You know that the little green padlock in our browser is a good thing and that encrypted messaging helps to keep your information safe, but how much do you truly understand about what encryption is, and how it works?
What does it mean to ‘encrypt’ information?
In the simplest terms, encryption is the process of taking a piece of information - often a message or communication of some kind - and encoding it in such a way that only authorised parties can understand it.
Encryption doesn’t protect information, e.g. emails passing over the internet, from being intercepted, but it does mean that an unauthorised person will not be able to read or understand the information even if they have it in front of them.
The most basic form of encryption is something that most of us will have played around with as children. Swapping letters for numbers using a straightforward alphabet chart is a form of encryption. (And not, as most people call it, a code, which in cryptology is a term with a specific, different, meaning.)
Although easy to use, this form of encryption has one major drawback: both sender and recipient have to possess the same ‘key’ to be able to decrypt (and so read) the information.
If we imagine the situation where I want to securely communicate with someone on the other side of the world, symmetric encryption would mean that I would need to send my recipient not only the encrypted message but also the key to decrypt it. Of course, if anyone intercepts both of those items while they are in transit, my message is no longer secure.
Asymmetric, or public key, encryption
In 1970, a British researcher - James Ellis - conceived the idea of public key encryption, where the sender of a message uses one ‘key’ to encrypt a piece of information which can only then be decrypted by the recipient using a different, but matching, key.
Ellis’ colleagues Clifford Cocks and Malcolm Williamson went on to refine the concept, but as the three worked at the top-secret Government Communications Headquarters (GCHQ), their research was classified, and it was not until some years later that the idea of Public Key Encryption was made widely available.
A one-way lock
The essential concept can be illustrated quite simply. Imagine that you have a friend in another country, and that friend wants to send you a secure message which no other person can read while it is in transit. You could send them a sturdy metal box and a padlock with which they can seal their message inside.
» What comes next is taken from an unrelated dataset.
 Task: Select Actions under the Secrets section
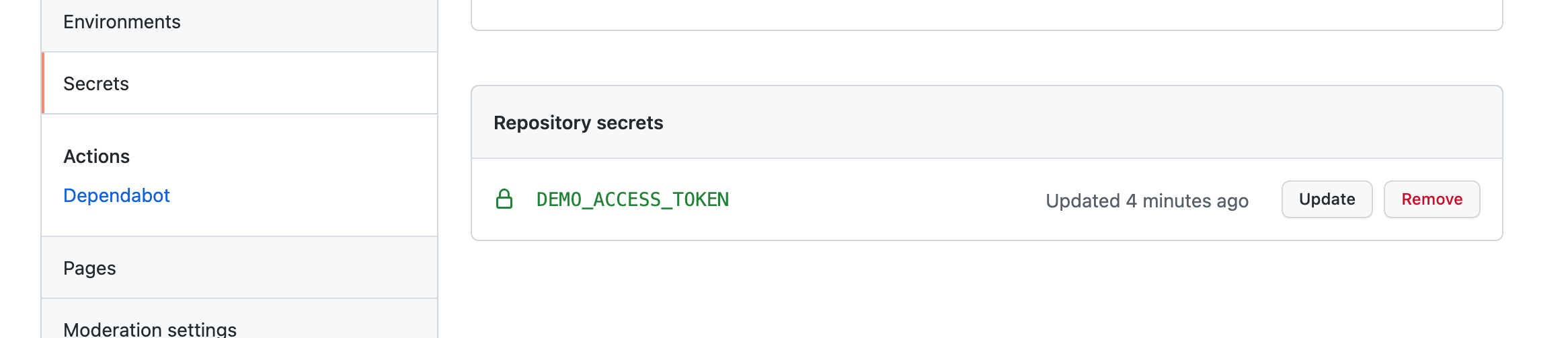[x=96, y=156]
Assuming that you retain the only key, once your friend closes the box and locks the padlock they can send the message to you - inside the box - confident that it cannot be opened, and the information read, until it is in your possession.
Primes and semi-primes
Fortunately, encryption in practice doesn’t involve sending thousands of boxes and padlocks through the post! The reality of modern encryption (like the encryption which secures your connection with this website) is a myriad of ‘one-way’ mathematical functions.
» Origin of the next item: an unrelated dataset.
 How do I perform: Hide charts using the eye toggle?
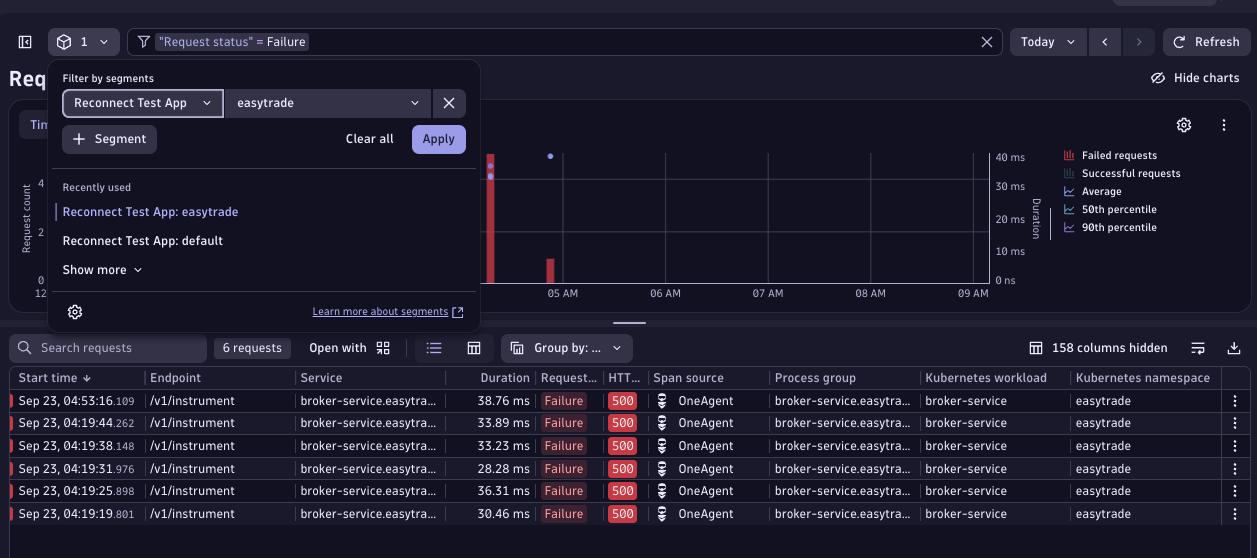[1194, 78]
One-way functions are maths problems which are easy to solve in one direction, but (almost) impossible to answer in the other. The most well-known example of this concept involves prime and semi-prime numbers.
A prime number, as you will likely remember from school, is a number which is divisible only by 1 and itself. The lesser-known semi-primes are numbers which are divisible only by 1, themselves, and a pair of prime numbers which can be multiplied to reach them. Any pair of prime numbers multiplied together will create a semi-prime (e.g. 3 x 5 = 15, prime x prime = semi-prime) and that piece of maths is quick and straightforward to do. However, give someone a semi-prime and ask them to work out which two prime numbers were multiplied to make it, and you’ll soon find that the only possible solution is trial and error.
This system is the basis of modern encryption. The sender uses a ‘public key’, essentially consisting of the semi-prime number, to secure the information they would like to send. As long as this is a large enough semi-prime number (the best are in the trillions) to make guessing the ‘secret key’ (the pair of primes) which went into making it impractical, then only the recipient who holds the private key can decrypt and read the message.
This surprisingly simple concept isn’t understood by many outside the worlds of mathematics and information security. However, it is vital to our modern world, securing bank transactions, health records, and everything in between.
It is this lack of understanding which, in many ways, has led to the calls from some quarters to ‘compromise’ encryption in some way to prevent its use by bad actors. Maths, though, is maths, and now that the cat is out of the bag there is no way to put it back in, and stop you, and anyone else who wants to, benefitting from the security that encryption brings.